### GOAL
Update the records, beginning at the line that has "Select date label 20 on the axis" and stopping after the line that has "coord(73,715)", so that "Opiniones" becomes "Comentarios". Return only those lines, with everything else unchanged.

### Target pointing data
—————
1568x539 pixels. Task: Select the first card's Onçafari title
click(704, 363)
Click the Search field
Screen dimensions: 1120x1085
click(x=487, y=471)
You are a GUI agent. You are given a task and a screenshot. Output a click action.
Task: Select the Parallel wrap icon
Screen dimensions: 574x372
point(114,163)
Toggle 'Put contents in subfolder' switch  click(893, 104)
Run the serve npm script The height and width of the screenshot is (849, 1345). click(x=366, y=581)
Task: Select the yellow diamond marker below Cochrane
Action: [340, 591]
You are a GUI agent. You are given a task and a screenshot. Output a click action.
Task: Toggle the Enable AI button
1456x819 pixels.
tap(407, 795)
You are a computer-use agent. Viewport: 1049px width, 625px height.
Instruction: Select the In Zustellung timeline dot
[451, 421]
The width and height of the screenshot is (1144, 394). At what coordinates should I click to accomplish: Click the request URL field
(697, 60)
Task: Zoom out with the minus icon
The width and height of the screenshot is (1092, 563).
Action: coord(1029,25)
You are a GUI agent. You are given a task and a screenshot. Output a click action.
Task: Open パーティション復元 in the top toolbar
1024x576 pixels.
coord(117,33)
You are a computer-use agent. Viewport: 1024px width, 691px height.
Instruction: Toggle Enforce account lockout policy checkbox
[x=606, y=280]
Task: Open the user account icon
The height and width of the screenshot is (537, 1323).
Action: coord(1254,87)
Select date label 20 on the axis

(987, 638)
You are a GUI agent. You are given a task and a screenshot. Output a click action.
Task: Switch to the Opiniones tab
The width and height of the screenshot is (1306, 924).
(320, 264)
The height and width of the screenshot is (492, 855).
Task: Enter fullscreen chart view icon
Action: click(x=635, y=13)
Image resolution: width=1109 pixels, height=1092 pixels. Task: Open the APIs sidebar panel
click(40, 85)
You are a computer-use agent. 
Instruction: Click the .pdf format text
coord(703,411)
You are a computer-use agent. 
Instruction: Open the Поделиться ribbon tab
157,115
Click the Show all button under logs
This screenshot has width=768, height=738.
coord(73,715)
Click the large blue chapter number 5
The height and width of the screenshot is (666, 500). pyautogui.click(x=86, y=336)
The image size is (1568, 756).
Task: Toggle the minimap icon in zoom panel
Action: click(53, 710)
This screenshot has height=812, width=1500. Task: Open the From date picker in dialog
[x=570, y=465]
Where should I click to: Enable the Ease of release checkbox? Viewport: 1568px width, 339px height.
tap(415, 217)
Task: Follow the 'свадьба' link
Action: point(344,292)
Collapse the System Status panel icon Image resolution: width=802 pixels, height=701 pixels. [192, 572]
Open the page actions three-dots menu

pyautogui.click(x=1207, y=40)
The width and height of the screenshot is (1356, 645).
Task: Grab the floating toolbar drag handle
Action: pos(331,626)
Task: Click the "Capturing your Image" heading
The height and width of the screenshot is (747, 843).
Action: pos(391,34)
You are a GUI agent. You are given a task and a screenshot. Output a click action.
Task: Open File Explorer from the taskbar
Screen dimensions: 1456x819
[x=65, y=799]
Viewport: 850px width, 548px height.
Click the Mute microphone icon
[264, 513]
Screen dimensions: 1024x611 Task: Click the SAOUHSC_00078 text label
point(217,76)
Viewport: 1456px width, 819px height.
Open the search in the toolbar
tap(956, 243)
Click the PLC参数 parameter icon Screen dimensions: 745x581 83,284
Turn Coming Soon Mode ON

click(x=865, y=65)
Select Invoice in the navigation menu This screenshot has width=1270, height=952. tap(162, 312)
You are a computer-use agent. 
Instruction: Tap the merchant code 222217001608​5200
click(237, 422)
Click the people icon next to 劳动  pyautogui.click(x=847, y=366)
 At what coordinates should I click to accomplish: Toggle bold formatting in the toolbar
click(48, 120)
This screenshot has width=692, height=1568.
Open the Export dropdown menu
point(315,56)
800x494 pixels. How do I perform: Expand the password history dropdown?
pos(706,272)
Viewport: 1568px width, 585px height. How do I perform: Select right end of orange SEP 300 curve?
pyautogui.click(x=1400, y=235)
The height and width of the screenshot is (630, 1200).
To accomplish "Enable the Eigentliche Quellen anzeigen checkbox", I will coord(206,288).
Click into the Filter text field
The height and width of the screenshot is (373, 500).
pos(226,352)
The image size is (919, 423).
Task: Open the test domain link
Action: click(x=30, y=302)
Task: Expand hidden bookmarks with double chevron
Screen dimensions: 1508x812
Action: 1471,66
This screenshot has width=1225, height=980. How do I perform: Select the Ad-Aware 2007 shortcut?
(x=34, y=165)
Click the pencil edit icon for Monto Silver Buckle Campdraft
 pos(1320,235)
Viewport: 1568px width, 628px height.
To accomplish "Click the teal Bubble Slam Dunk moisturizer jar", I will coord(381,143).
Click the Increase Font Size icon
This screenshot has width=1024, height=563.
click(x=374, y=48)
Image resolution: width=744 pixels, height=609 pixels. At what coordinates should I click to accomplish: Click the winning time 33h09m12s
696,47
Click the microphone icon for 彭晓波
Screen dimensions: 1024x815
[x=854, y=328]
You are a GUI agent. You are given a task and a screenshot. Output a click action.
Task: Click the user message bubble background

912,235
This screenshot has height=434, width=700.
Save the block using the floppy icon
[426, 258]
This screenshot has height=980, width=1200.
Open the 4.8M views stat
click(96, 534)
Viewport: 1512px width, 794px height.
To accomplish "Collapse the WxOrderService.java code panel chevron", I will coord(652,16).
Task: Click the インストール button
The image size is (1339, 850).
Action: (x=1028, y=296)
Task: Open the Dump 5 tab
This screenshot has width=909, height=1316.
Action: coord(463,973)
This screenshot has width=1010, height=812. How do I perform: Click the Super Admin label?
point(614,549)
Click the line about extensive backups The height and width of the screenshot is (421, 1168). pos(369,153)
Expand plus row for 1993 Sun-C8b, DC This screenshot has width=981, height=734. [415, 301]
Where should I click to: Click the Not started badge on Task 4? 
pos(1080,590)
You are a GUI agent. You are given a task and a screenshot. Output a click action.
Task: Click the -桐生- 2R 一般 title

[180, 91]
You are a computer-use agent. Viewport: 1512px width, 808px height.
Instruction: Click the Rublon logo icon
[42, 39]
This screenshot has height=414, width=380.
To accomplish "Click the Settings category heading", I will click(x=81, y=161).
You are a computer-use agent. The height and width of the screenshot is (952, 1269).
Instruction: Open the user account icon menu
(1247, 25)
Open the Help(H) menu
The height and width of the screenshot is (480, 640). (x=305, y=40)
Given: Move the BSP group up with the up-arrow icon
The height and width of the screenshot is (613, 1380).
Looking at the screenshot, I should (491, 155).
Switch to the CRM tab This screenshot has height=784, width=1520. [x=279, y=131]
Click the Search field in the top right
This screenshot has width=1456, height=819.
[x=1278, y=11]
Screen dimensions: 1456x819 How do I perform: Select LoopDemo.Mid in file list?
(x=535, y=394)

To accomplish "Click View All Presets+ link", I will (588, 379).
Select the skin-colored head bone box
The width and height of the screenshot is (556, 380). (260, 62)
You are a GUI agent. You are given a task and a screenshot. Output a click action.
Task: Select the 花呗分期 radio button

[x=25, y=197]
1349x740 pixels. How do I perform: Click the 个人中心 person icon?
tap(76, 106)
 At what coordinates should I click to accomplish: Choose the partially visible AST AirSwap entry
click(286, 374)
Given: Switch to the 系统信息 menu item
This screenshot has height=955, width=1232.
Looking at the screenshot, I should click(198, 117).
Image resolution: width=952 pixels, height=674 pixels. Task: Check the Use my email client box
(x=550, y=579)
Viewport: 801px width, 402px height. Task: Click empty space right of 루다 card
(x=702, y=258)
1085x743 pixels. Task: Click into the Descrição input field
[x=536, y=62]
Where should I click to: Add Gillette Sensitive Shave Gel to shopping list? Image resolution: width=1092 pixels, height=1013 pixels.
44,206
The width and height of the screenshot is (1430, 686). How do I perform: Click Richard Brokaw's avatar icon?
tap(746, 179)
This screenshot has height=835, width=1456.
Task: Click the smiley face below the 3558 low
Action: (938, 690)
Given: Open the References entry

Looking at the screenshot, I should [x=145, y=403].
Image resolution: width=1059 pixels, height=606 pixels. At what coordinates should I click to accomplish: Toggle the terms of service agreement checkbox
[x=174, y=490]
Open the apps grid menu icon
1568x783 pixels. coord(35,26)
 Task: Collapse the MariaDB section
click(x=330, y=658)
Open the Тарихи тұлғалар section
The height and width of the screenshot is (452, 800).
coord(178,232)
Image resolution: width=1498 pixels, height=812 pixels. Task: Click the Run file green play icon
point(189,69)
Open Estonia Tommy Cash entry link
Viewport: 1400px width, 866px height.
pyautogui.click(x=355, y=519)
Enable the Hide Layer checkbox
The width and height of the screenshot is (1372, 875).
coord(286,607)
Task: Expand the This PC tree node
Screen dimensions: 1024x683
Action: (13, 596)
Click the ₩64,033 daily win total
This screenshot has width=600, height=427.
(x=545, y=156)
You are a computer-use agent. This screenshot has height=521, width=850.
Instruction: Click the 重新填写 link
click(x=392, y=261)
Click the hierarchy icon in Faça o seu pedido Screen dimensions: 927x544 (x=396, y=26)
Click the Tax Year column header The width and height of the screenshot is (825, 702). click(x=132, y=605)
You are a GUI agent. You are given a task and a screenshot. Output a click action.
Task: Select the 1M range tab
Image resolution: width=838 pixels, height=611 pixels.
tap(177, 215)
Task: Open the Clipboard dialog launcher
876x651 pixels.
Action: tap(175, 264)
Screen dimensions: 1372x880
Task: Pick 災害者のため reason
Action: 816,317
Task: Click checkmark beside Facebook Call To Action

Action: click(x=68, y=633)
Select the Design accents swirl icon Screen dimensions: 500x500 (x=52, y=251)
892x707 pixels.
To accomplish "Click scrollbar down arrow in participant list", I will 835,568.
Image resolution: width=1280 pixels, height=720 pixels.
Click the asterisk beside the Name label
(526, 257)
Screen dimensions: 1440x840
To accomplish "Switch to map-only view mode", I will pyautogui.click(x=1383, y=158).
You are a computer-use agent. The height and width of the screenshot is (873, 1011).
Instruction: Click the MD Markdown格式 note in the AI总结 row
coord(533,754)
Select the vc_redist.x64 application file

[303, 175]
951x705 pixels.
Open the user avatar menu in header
—————
### OUTPUT FOR THIS TASK
Select date label 20 on the axis

(987, 638)
You are a GUI agent. You are given a task and a screenshot. Output a click action.
Task: Switch to the Comentarios tab
The width and height of the screenshot is (1306, 924).
(320, 264)
The height and width of the screenshot is (492, 855).
Task: Enter fullscreen chart view icon
Action: click(x=635, y=13)
Image resolution: width=1109 pixels, height=1092 pixels. Task: Open the APIs sidebar panel
click(40, 85)
You are a computer-use agent. 
Instruction: Click the .pdf format text
coord(703,411)
You are a computer-use agent. 
Instruction: Open the Поделиться ribbon tab
157,115
Click the Show all button under logs
This screenshot has width=768, height=738.
coord(73,715)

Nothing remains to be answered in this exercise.